Neocellularization and neovascularization of nanosized bioactive glass‐coated decellularized trabecular bone scaffolds

In this study, the in vivo recellularization and neovascularization of nanosized bioactive glass (n‐BG)‐coated decellularized trabecular bone scaffolds were studied in a rat model and quantified using stereological analyses. Based on the highest amount of vascular endothelial growth factor (VEGF) secreted by human fibroblasts grown on n‐BG coatings (0–1.245 mg/cm 2 ), decellularized trabecular bone samples (porosity: 43–81%) were coated with n‐BG particles. Grown on n‐BG particles at a coating density of 0.263 mg/cm 2 , human fibroblasts produced 4.3 times more VEGF than on uncoated controls.

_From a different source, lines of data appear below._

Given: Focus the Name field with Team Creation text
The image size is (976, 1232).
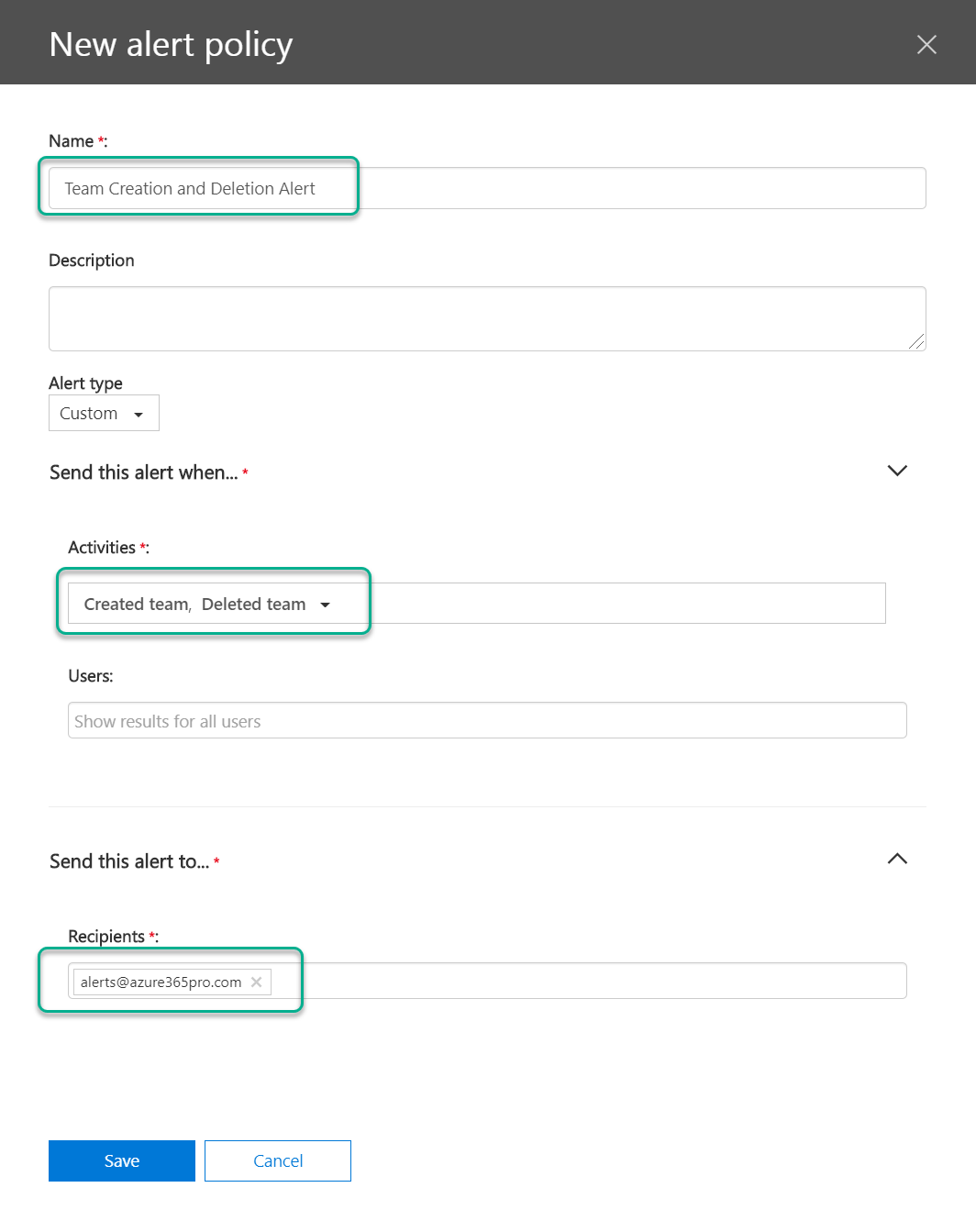Looking at the screenshot, I should click(487, 188).
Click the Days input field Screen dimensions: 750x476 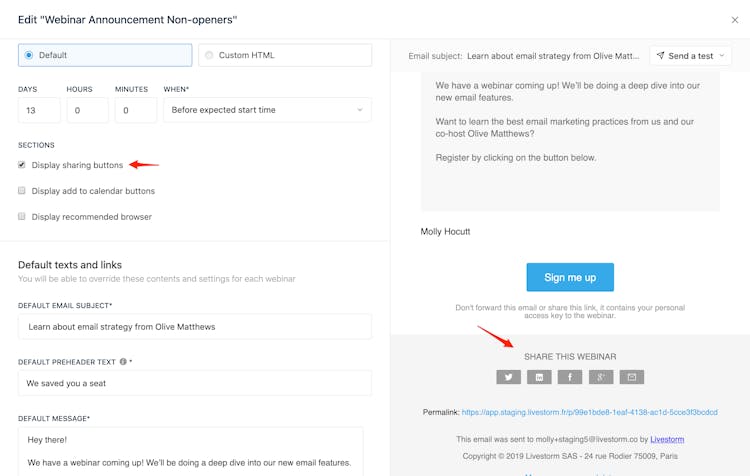39,110
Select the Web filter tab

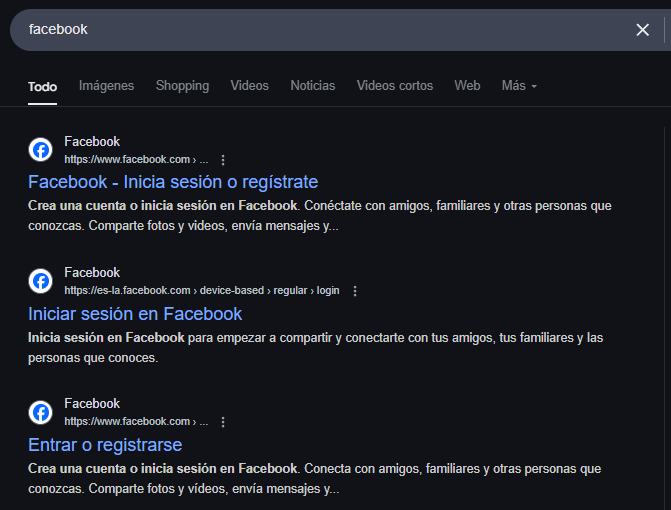tap(467, 86)
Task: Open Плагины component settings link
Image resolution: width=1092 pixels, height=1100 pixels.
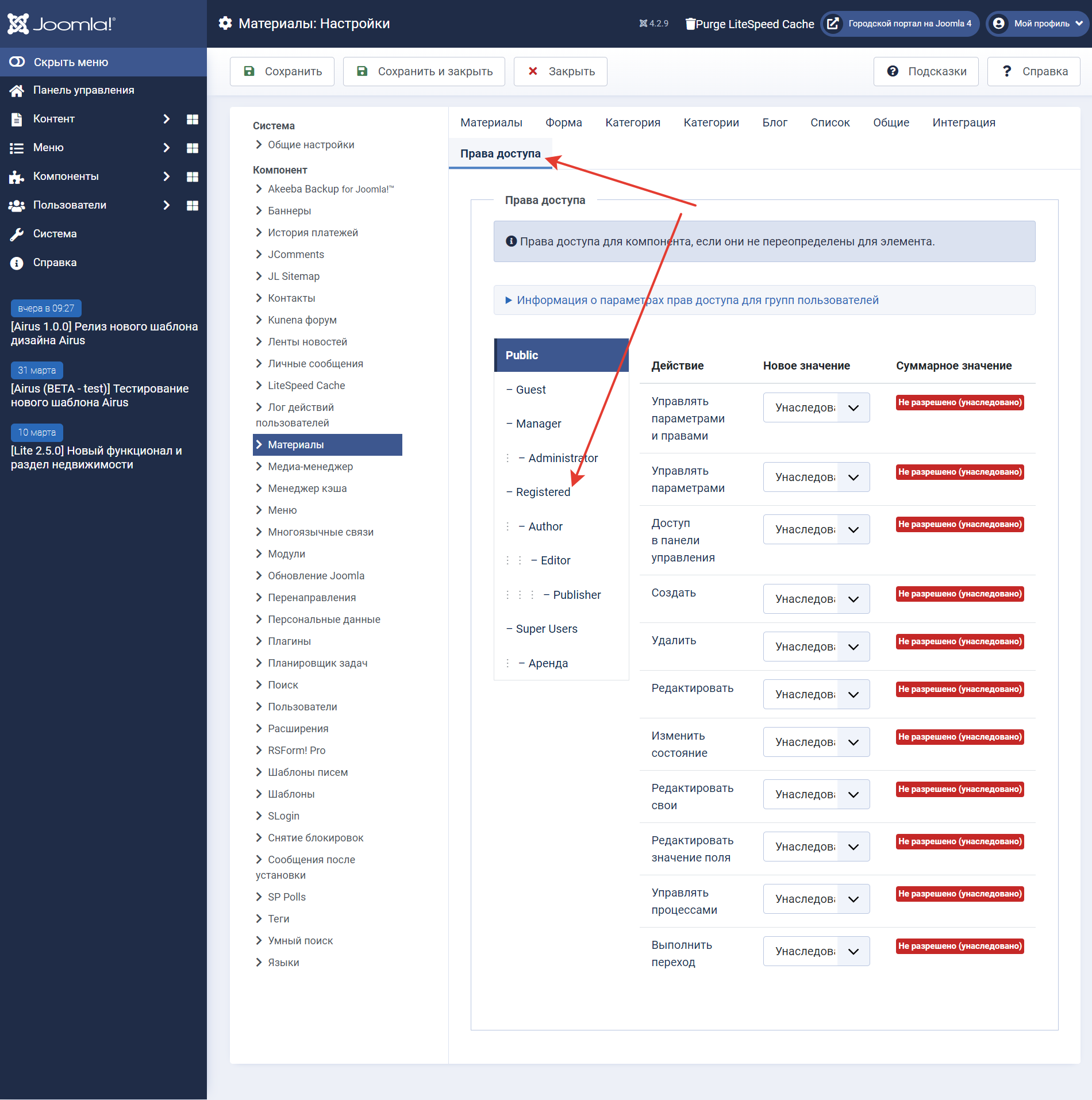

After 8 weeks of implantation in Sprague–Dawley rats, both uncoated and n‐BG‐coated samples were well infiltrated with newly formed tissue (47–48%) and blood vessels (3–4%). No significant differences were found in cellularization and vascularization between uncoated bone scaffolds and n‐BG‐coated scaffolds. This finding indicates that the decellularized bone itself may exhibit growth‐promoting properties induced by the highly interconnected pore microarchitecture and/or proteins left behind on decellularized scaffolds. Even if we did not find proangiogenic effects in n‐BG‐coated bone scaffolds, a bioactive coating is considered to be beneficial to impart osteoinductive and osteoconductive properties to decellularized bone. n‐BG‐coated bone grafts have thus high clinical potential for the regeneration of complex tissue defects given their ability for recellularization and neovascularization. © 2012 Wiley Periodicals, Inc. J Biomed Mater Res Part A: 101A: 827–841, 2013.